How the eBPF verifier works, and where its proof has broken

The eBPF verifier is the piece of the Linux kernel that lets an ordinary, unprivileged program run code inside ring 0 and tries to prove, before that code ever executes, that it cannot crash, hang, or read memory it should not touch. That is an unusual bargain. Normally the kernel keeps user code at arm’s length behind a system call boundary. eBPF erases that wall on purpose, then rebuilds it as a static proof: a program is loaded as bytecode, the verifier walks every path through it, and only a program it can prove safe is allowed to run. This post takes the verifier apart from the inside, how it models registers and bounds, how it walks the program as a graph, where the proof is sound, and the real bugs where a flaw in that proof turned attacker bytecode into kernel read and write and a root shell.

Why the eBPF verifier is a security boundary

Start with what eBPF actually is, because the danger only makes sense once you see what it replaces. eBPF lets a user attach a small program to a hook inside the kernel: a network packet arriving, a system call entering, a tracepoint firing. The program runs in kernel context, with kernel speed, on kernel data. There is no context switch and no copy across a boundary. That is the whole point. It is also the whole problem.
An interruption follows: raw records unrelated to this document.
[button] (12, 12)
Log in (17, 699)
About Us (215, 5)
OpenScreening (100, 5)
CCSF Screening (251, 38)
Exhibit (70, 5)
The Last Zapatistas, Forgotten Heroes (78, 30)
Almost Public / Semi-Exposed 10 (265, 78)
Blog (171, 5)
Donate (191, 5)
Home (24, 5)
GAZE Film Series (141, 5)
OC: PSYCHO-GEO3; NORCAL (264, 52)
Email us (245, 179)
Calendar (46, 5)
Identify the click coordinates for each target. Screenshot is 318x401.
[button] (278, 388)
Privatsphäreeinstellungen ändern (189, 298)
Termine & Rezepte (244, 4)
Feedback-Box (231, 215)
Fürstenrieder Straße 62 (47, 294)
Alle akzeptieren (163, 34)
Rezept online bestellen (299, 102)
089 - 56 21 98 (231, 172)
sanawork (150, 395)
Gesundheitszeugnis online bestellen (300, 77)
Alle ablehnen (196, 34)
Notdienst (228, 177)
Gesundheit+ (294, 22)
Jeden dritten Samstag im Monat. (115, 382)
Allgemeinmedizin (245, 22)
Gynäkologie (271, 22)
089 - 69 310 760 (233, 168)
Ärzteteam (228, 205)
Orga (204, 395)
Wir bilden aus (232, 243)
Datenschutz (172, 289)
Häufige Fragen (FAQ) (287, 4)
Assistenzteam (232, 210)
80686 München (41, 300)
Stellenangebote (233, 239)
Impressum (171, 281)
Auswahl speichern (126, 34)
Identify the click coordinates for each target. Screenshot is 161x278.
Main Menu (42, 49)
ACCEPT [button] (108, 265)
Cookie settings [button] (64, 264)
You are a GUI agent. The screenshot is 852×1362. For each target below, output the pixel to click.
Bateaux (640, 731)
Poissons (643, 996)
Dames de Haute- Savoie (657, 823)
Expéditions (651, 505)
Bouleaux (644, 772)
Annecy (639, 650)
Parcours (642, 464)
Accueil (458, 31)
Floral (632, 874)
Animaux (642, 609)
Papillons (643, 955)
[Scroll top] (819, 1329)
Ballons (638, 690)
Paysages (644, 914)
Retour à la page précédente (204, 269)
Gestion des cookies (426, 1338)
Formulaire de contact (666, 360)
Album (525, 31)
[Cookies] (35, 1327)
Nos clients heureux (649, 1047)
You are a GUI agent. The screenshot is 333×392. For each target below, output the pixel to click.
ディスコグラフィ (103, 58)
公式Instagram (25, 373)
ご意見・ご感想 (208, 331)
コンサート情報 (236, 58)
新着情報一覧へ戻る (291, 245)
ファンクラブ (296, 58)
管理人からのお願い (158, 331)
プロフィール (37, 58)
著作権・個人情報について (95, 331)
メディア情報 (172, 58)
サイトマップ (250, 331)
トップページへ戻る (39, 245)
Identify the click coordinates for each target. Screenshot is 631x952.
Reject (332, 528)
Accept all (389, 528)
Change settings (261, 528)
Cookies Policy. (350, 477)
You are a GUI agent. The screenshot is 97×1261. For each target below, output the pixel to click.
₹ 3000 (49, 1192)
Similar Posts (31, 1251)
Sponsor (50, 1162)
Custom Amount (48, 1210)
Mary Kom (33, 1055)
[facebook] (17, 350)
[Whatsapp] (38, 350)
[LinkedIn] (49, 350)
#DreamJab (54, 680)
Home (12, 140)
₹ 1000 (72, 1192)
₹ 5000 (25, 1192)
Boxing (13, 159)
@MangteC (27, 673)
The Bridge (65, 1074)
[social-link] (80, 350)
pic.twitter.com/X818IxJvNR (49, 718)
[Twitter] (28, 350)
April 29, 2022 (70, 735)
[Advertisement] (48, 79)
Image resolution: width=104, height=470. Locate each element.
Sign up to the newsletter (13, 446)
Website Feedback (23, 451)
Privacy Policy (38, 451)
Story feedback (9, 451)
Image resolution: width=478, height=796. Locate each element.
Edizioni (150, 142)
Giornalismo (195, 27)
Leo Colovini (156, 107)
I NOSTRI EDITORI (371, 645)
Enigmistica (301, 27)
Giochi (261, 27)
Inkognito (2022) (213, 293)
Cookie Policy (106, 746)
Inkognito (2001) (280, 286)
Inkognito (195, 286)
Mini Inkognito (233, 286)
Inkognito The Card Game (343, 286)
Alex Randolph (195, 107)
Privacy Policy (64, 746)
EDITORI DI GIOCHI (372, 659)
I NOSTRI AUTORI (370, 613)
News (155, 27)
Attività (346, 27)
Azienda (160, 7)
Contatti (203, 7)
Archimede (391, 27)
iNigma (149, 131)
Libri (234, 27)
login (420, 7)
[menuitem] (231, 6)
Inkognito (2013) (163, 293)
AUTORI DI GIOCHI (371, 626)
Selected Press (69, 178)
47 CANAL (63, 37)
On many distributions, loading some classes of eBPF program does not require root. An ordinary local user can hand the kernel a blob of bytecode and ask it to run that blob in the most privileged context the machine has. Nothing else in Linux works like this. A normal process that wants kernel work to happen makes a system call and waits; the kernel does the work and hands back a result. eBPF instead accepts the code itself. So the kernel cannot trust the program, and it cannot sandbox it the cheap way with a separate address space, because the entire value of eBPF is that the program runs with no isolation at all.

That leaves exactly one option. Prove the program safe before running it. The verifier is that proof engine. It performs a static analysis of the bytecode and rejects anything it cannot show is safe. If the analysis is correct, an unprivileged user can run code in ring 0 and the worst they can do is whatever the verifier permits. If the analysis is wrong, the same user runs arbitrary code in ring 0, which is the textbook definition of privilege escalation. The verifier is not a performance feature or a linter. It is the only thing standing between an unprivileged process and the kernel’s memory.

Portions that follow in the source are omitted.